EXERCISE TASK: Rewrite the lines of the material starting at the line that contains "Open the Dashboard in a new window" and ending at the line that contains "coord(24,23)", replacing "Builder" with "Designer" and leaving everything else unchanged. Return only those lines.

SUPPLIED DATA:
- - -

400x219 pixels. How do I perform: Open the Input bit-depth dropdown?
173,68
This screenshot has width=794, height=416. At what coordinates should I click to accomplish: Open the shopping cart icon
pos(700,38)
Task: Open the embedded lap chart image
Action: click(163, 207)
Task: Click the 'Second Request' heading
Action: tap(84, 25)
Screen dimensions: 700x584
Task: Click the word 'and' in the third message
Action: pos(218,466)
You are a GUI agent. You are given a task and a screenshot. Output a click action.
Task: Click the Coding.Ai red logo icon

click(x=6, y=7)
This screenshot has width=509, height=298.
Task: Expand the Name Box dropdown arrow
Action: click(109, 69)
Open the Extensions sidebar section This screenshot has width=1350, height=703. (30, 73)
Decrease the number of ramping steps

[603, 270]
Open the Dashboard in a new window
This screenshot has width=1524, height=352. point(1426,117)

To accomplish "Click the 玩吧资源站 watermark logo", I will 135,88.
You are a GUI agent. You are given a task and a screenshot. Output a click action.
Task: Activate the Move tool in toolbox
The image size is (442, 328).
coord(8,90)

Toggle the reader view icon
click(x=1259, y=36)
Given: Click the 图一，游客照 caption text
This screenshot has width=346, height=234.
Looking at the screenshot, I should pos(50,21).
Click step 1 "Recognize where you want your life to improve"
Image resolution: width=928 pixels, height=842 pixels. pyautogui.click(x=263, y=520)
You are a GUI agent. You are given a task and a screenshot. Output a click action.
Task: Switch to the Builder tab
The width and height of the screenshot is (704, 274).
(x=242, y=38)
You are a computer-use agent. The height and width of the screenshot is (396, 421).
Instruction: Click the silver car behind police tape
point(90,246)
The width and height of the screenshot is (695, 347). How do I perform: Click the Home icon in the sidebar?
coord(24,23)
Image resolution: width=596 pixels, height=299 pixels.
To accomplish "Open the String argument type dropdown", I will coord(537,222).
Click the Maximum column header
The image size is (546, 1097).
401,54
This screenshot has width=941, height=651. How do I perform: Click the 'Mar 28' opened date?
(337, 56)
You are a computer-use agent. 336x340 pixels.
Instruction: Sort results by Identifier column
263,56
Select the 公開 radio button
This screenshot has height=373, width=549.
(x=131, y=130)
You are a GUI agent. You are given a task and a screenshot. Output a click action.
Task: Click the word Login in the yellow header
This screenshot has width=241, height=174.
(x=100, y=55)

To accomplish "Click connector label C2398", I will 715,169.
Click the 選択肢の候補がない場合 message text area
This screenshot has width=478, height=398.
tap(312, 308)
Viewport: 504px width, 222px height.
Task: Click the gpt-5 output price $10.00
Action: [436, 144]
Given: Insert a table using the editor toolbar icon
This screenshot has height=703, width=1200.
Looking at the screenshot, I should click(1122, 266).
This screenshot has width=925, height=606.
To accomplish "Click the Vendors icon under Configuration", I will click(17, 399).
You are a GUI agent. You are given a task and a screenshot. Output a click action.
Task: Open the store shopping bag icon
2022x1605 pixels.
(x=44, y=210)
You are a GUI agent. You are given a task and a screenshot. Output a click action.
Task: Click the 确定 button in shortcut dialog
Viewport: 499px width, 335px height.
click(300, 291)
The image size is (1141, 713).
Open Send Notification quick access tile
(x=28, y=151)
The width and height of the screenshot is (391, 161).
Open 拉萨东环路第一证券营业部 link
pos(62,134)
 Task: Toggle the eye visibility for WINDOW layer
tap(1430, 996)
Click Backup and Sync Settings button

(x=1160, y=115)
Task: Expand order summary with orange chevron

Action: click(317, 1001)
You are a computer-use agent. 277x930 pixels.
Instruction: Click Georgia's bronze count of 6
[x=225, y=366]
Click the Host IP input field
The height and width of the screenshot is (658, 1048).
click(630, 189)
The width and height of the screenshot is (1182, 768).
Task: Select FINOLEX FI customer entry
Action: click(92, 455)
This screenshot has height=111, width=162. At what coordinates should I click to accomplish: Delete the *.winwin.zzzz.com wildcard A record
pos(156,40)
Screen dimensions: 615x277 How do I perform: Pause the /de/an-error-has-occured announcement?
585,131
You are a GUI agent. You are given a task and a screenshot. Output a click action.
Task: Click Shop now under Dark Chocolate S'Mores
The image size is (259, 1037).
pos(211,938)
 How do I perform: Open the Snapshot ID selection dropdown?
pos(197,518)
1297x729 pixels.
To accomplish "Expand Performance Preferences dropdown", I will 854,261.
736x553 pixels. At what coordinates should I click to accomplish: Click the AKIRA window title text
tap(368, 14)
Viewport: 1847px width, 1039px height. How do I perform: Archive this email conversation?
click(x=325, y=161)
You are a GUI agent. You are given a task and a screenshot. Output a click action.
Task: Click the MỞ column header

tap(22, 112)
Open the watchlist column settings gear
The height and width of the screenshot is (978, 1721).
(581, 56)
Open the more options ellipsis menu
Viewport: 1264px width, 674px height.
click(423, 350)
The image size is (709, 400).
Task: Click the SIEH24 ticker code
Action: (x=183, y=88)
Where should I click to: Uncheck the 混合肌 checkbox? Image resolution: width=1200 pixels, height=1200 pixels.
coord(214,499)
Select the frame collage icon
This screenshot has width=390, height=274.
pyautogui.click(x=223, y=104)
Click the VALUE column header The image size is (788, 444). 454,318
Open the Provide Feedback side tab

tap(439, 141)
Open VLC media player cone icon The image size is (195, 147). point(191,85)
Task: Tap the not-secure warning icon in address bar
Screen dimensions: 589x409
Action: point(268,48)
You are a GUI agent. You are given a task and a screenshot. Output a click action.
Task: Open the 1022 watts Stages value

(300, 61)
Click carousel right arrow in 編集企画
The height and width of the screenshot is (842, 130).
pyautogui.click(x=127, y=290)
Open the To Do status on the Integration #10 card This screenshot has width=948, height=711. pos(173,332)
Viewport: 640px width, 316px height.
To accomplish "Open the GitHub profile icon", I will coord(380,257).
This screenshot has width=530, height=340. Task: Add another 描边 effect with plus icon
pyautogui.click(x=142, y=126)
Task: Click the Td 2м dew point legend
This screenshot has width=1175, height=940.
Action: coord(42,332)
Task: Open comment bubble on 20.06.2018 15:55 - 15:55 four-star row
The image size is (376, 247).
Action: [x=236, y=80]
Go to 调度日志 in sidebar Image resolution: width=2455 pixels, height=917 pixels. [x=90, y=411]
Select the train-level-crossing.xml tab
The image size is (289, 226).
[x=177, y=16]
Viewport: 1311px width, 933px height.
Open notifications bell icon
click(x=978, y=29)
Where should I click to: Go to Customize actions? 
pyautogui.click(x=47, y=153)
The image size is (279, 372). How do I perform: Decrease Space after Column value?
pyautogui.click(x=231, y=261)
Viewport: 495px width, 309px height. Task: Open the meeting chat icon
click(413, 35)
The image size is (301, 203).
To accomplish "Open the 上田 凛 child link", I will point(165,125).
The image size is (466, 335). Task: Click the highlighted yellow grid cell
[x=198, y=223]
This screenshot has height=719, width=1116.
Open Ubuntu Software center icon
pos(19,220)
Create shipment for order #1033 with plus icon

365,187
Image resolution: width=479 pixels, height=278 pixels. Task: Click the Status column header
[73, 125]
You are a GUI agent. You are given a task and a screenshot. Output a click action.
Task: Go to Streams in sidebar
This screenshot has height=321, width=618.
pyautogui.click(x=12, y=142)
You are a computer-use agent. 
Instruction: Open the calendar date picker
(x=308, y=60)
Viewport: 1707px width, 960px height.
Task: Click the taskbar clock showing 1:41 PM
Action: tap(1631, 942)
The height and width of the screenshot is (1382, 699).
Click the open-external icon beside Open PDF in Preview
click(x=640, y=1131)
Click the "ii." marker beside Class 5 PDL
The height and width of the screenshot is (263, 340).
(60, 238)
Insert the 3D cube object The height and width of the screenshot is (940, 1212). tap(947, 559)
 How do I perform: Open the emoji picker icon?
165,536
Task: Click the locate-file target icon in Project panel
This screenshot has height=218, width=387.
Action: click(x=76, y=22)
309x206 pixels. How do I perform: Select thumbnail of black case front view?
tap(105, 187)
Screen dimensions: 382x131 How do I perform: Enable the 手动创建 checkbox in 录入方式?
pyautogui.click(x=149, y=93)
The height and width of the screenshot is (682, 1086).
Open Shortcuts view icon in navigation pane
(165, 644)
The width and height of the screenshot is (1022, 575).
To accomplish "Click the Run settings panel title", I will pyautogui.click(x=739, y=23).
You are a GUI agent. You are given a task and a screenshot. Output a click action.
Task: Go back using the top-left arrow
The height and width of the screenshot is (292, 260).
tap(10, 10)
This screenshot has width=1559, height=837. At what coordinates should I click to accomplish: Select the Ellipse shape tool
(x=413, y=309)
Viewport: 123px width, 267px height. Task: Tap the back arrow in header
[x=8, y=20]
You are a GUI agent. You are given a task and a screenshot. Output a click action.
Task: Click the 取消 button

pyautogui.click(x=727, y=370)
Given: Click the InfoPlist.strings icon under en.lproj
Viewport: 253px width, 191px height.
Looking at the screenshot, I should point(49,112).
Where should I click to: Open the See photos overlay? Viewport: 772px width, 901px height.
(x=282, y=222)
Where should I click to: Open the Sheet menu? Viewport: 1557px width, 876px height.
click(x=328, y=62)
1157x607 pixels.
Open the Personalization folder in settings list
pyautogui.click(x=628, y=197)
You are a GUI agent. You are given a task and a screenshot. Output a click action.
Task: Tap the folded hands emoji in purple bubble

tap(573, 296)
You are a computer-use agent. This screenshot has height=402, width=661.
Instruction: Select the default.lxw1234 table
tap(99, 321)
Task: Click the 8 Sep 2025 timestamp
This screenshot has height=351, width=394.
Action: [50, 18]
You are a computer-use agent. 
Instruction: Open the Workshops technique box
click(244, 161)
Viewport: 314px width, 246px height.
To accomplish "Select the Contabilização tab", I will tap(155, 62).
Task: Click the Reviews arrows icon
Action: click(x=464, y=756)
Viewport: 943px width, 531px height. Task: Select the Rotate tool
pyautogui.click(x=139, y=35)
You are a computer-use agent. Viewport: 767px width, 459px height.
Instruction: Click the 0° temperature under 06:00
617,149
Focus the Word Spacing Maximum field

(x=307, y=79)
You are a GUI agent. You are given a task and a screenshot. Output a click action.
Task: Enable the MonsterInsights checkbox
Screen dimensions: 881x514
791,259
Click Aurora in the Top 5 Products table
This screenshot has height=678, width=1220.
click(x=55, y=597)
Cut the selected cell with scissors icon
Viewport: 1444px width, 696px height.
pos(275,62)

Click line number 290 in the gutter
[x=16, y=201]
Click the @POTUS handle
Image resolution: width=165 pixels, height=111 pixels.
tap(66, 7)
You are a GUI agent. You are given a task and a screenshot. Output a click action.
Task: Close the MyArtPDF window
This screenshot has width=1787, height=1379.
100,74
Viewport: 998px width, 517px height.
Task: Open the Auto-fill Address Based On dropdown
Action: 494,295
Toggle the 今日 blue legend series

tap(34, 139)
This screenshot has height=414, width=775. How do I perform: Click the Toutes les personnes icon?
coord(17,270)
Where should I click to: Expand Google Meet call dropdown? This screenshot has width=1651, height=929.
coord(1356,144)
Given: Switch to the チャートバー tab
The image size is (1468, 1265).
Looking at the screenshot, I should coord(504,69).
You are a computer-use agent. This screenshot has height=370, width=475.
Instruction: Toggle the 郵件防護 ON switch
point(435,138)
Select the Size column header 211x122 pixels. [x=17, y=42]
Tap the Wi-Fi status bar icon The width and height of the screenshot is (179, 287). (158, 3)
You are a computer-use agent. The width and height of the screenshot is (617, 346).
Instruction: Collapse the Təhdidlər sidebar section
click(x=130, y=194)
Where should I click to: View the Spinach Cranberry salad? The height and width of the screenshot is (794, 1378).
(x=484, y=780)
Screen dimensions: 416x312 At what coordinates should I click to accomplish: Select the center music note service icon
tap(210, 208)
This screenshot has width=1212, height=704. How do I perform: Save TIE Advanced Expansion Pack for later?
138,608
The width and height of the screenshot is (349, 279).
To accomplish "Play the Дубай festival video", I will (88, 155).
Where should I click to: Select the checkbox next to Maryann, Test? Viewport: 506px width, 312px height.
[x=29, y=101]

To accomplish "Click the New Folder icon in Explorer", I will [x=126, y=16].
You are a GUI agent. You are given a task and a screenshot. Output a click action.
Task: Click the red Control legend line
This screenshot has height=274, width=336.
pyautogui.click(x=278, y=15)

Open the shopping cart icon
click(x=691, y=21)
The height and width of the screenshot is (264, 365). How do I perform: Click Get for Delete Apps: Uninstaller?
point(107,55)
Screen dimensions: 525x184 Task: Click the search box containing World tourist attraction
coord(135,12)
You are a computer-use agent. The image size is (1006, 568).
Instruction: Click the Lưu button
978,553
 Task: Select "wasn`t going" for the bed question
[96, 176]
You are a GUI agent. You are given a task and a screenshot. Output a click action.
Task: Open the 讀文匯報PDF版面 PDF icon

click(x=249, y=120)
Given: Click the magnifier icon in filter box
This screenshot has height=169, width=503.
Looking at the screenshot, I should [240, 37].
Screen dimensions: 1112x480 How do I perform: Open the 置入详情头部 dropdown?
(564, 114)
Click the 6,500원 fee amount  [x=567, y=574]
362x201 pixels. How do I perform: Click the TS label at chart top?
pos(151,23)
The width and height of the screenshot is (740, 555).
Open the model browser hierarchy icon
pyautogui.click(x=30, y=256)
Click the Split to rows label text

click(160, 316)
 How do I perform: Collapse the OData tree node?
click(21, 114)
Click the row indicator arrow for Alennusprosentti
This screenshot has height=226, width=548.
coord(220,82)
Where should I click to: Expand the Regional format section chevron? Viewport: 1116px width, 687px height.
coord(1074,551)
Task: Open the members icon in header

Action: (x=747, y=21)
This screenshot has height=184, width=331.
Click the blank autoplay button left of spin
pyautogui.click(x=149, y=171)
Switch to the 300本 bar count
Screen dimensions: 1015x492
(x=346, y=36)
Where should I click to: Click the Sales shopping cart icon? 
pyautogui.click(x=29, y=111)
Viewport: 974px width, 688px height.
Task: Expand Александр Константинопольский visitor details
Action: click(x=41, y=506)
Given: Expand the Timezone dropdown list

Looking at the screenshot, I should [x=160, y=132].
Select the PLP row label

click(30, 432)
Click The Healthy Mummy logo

- - -

REPLY:
Open the Dashboard in a new window
This screenshot has width=1524, height=352. point(1426,117)

To accomplish "Click the 玩吧资源站 watermark logo", I will 135,88.
You are a GUI agent. You are given a task and a screenshot. Output a click action.
Task: Activate the Move tool in toolbox
The image size is (442, 328).
coord(8,90)

Toggle the reader view icon
click(x=1259, y=36)
Given: Click the 图一，游客照 caption text
This screenshot has width=346, height=234.
Looking at the screenshot, I should pos(50,21).
Click step 1 "Recognize where you want your life to improve"
Image resolution: width=928 pixels, height=842 pixels. pyautogui.click(x=263, y=520)
You are a GUI agent. You are given a task and a screenshot. Output a click action.
Task: Switch to the Designer tab
The width and height of the screenshot is (704, 274).
(x=242, y=38)
You are a computer-use agent. The height and width of the screenshot is (396, 421).
Instruction: Click the silver car behind police tape
point(90,246)
The width and height of the screenshot is (695, 347). How do I perform: Click the Home icon in the sidebar?
coord(24,23)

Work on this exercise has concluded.